基于这一原因,发明人已揭示存在源自棒状细菌并编码使棒状细菌有表面活性剂抗性的蛋白(DTSR蛋白)的基因(dtsR基因),并发现携带被破坏的该基因的棒状细菌L-谷氨酸生产菌株在有使野生型菌株几乎不产生L-谷氨酸的生物素浓度时,产生大量的L-谷氨酸,而具有L-赖氨酸生产能力的棒状细菌L-谷氨酸生产菌株在扩增dtsR基因后L-赖氨酸生产能力增强(国际专利公开号WO95/23224)。
发明人还发现,通过使棒状细菌L-谷氨酸生产菌株的生物素作用抑制剂具备温度敏感性,L-谷氨酸发酵生产也能在有生物素时稳定进行;通过使生物素作用抑制剂温度敏感型菌株具备生产L-谷氨酸的能力。即使有生物素时也能同时稳定地进行L-赖氨酸和L-谷氨酸的发酵生产。使棒状细菌的生物素作用抑制剂具备温度敏感性,可用编码温度敏感突变型DTSR蛋白的dtsR突变型基因进行基因置换(公布于国际专利公开号WO96/06180)。
发明内容
如上述,已开发出有效地利用dtsR基因进行棒状细菌氨基酸发酵生产的方法。本发明的目的是提供编码温度敏感突变型DTSR蛋白的新突变型dtsR基因,以更有效地利用dtsR基因。
本发明人通过将已有的dtsR基因经突变处理,成功地获得了编码温度敏感突变型DTSR蛋白的新突变型dtsR基因,并完成了本发明。
因此本发明提供了一种DNA,该DNA编码:
(A)具有SEQ ID NO:2所示氨基酸序列的蛋白质,或具有SEQ IDNO:2所示氨基酸序列但其中第139位亮氨酸残基已换成除脯氨酸残基以外的氨基酸残基的蛋白质,该蛋白质具有温度敏感性DTSR活性,或
(B)包含SEQ ID NO:2所示氨基酸序列中除第139位氨基酸残基以外的一或多个氨基酸残基的置换、缺失、插入、增加或倒位的氨基酸序列的蛋白质,或具有SEQ ID NO:2所示氨基酸序列但其中第139位亮氨酸残基已换成除脯氨酸残基以外的氨基酸残基的蛋白质,该蛋白质具有温度敏感性DTSR活性。
具体而言,该DNA包括这样的DNA:
(a)包含SEQ ID NO:1所示核苷酸序列中第359-1987位碱基的核苷酸序列的DNA,或
(b)与SEQ ID NO:1所示核苷酸序列中第359-1987位碱基的核苷酸序列在严紧条件下杂交、并编码具有温度敏感性DTSR活性的蛋白质的DNA。

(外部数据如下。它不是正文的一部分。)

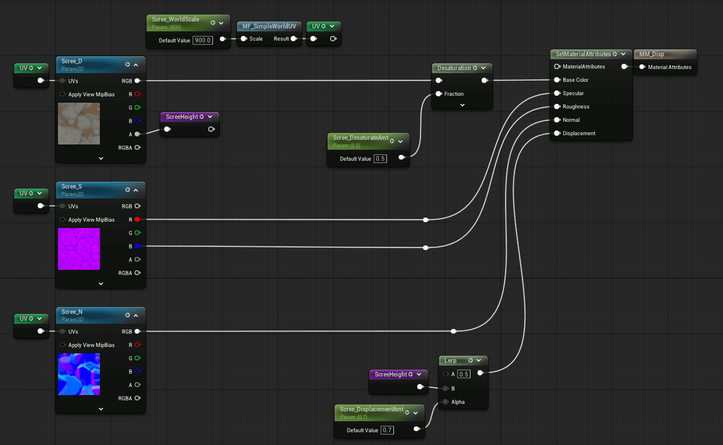Click the MaterialAttributes output pin
This screenshot has height=445, width=723.
tap(626, 66)
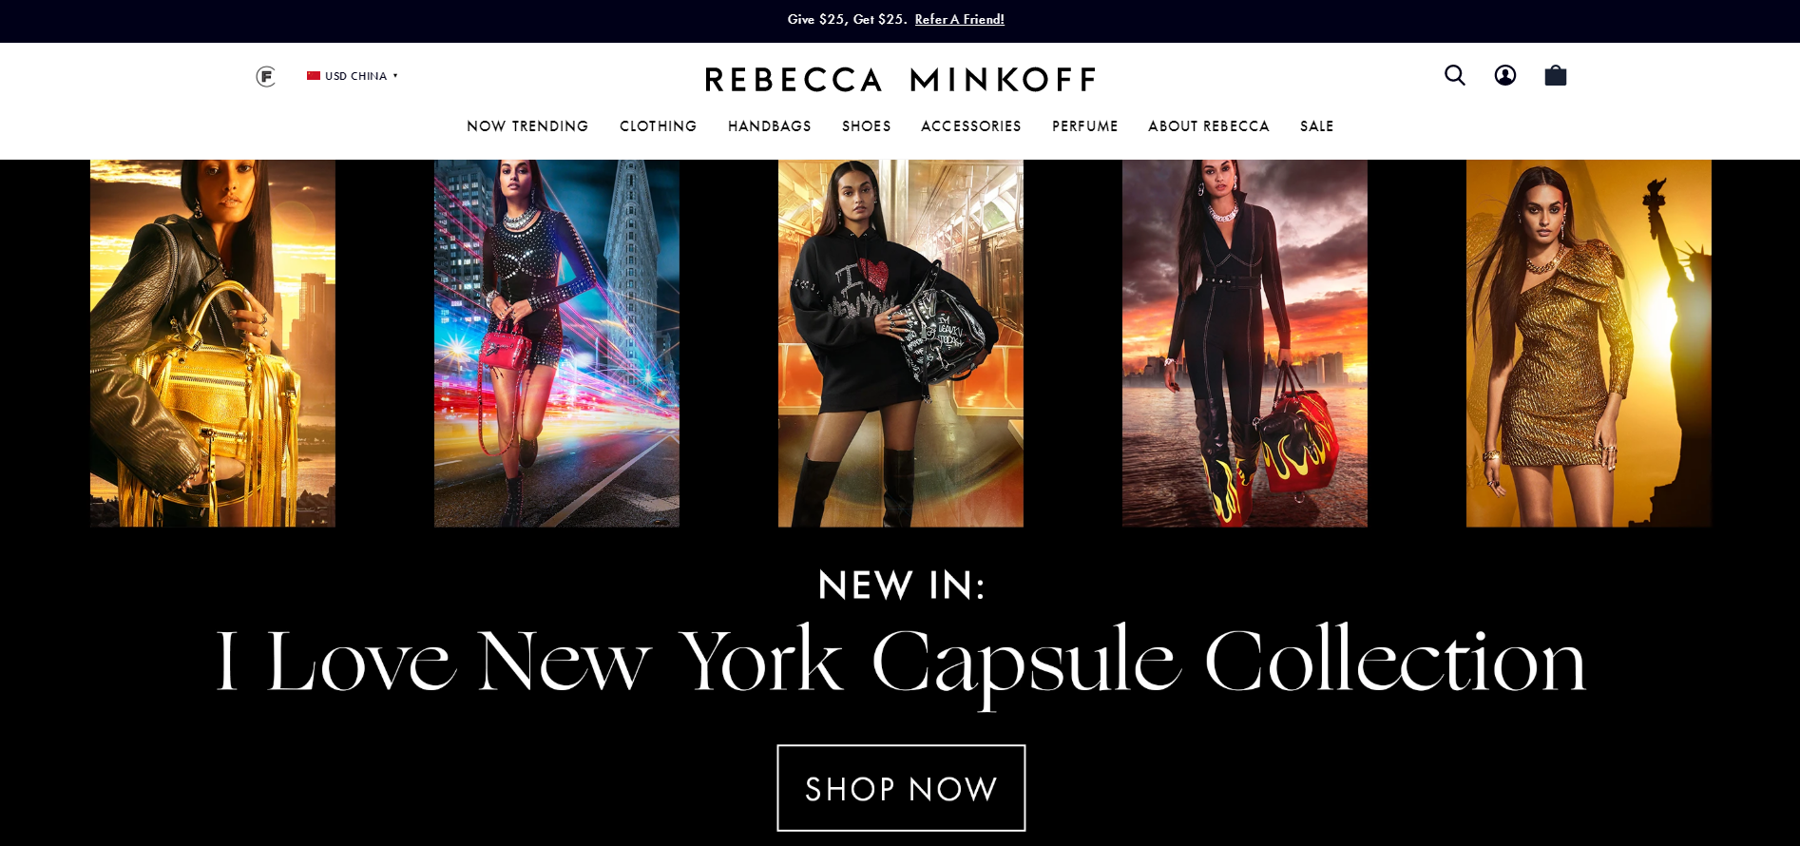Open the account profile icon
This screenshot has width=1800, height=846.
pyautogui.click(x=1504, y=75)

后文中,上述DNA称为“本发明的基因”或“突变型dtsR基因”。该DNA编码的蛋白质称为“突变型DTSR蛋白”。
本发明还提供携带本发明之基因、不含野生型DTSR蛋白、能产生L-谷氨酸的棒状细菌,以及生产L-谷氨酸的方法,包括在液体培养基中培养棒状细菌以便在培养基中产生并积累L-谷氨酸,并从培养基中收集L-谷氨酸。
本发明还提供进一步具有产L-赖氨酸能力的棒状细菌,以及生产L-赖氨酸和L-谷氨酸的方法,包括在液体培养基中培养棒状细菌以便在培养基中产生并积累L-赖氨酸和L-谷氨酸,并从培养基中收集L-赖氨酸和L-谷氨酸。
在此所用DTSR活性指DTSR蛋白所具有的活性,具体是使棒状细菌产生表面活性剂抗性的活性。例如,当DTSR蛋白存在于棒状细菌表面活性剂敏感型突变株(在含有不影响野生型棒状细菌生长的表面活性剂浓度的培养基中生长退化的棒状细菌突变株)的细胞中时,DTSR蛋白有使棒状细菌失去对表面活性剂之敏感性的活性。
温度敏感型DTSR活性指DTSR活性在棒状细菌最适生长温度(31.5℃)时显示,但在高于33-37℃、尤其是34℃时DTSR活性降低。
在此所称棒状细菌为伯杰氏鉴定细菌学手册第8版,599页(1974)所规定的一组微生物。这组细菌为需氧、革兰阳性、非抗酸性、不能产生芽孢的杆菌,包括曾划归短杆菌属而现已归入棒杆菌属的细菌(参见Int.J.Syst.Bacteriol.,41,255(1981)),还包括与棒杆菌属密切相关的短杆菌属和微杆菌属细菌。
发明详述
下文将仔细描述本发明。
要获得本发明的基因,可通过将含有源自野生型棒状细菌之dtsR基因的重组DNA经诱变剂处理,再将处理过的DNA导入棒状细菌表面活性剂敏感型突变株,选择在含有表面活性剂(在所含浓度下,未导入该重组DNA的突变株不能生长)的培养基中31.5℃能生长、但在较高温度如35℃不能生长的菌株,然后从所得菌株回收重组DNA。
源自野生型棒状细菌的dtsR基因可按国际专利公开号WO95/23224所述方法获得。用于利用棒状细菌表面活性剂敏感型突变株获得野生型dtsR基因的方法和利用野生型dtsR基因获得突变型dtsR基因的方法描述于下。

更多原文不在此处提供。